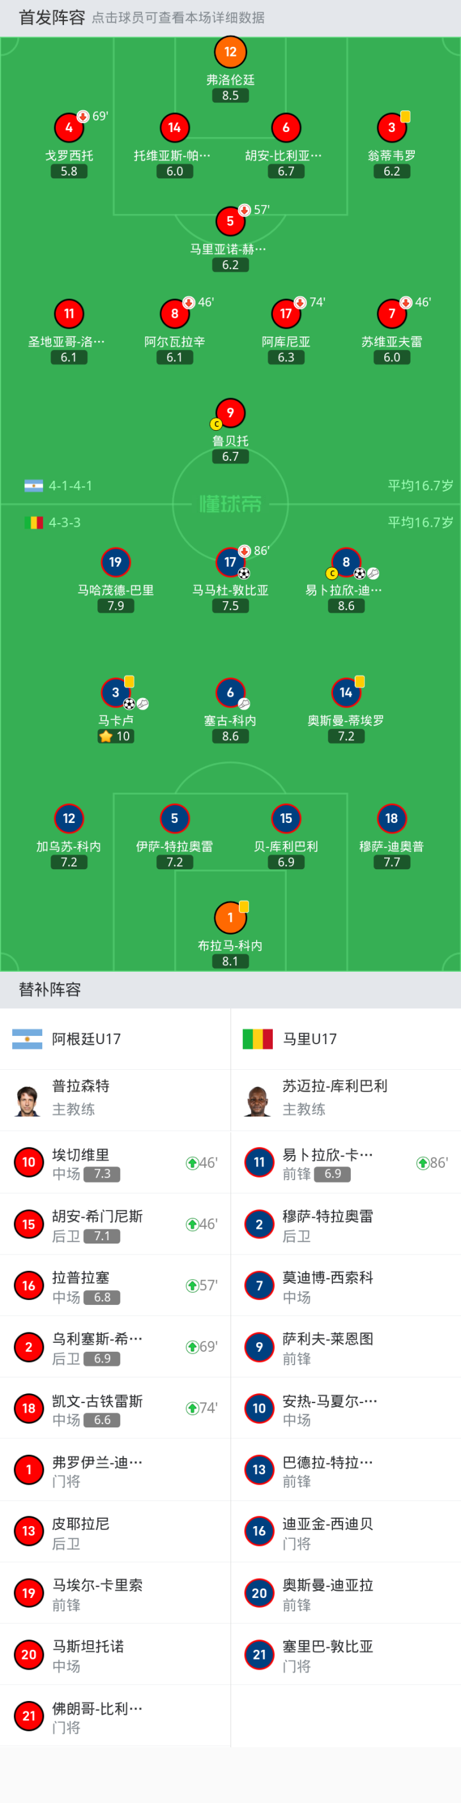Select Mali captain number 8 player badge
The height and width of the screenshot is (1803, 461).
(346, 562)
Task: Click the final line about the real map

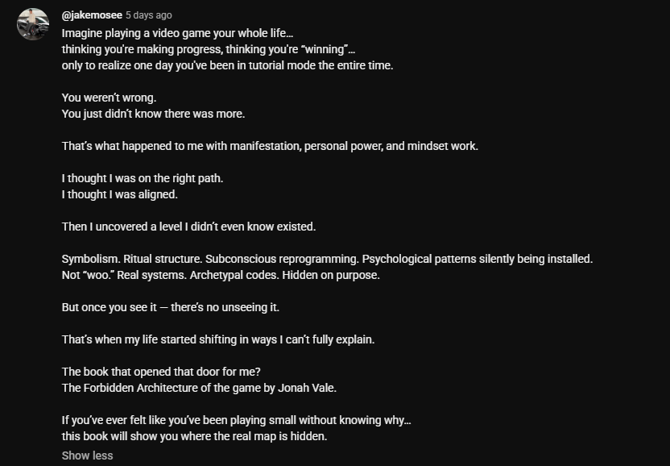Action: pyautogui.click(x=194, y=436)
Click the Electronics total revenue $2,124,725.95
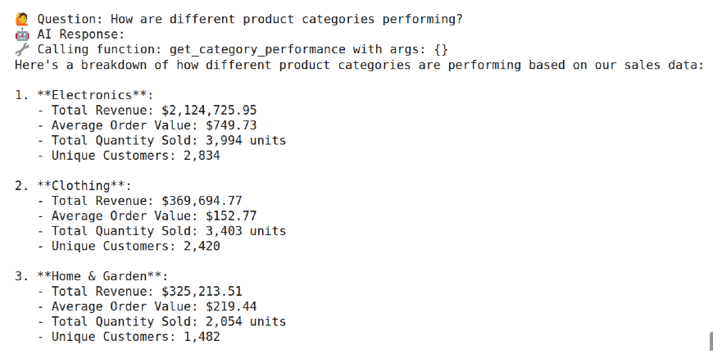The width and height of the screenshot is (713, 354). (x=209, y=110)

┄┄┄┄┄┄

■ Written exercise: Copy every line of the material above word for word, leaving out the pictures.

■ Written answer:
Select Mali captain number 8 player badge
The height and width of the screenshot is (1803, 461).
(346, 562)
Task: Click the final line about the real map

Action: pyautogui.click(x=194, y=436)
Click the Electronics total revenue $2,124,725.95
The width and height of the screenshot is (713, 354). (x=209, y=110)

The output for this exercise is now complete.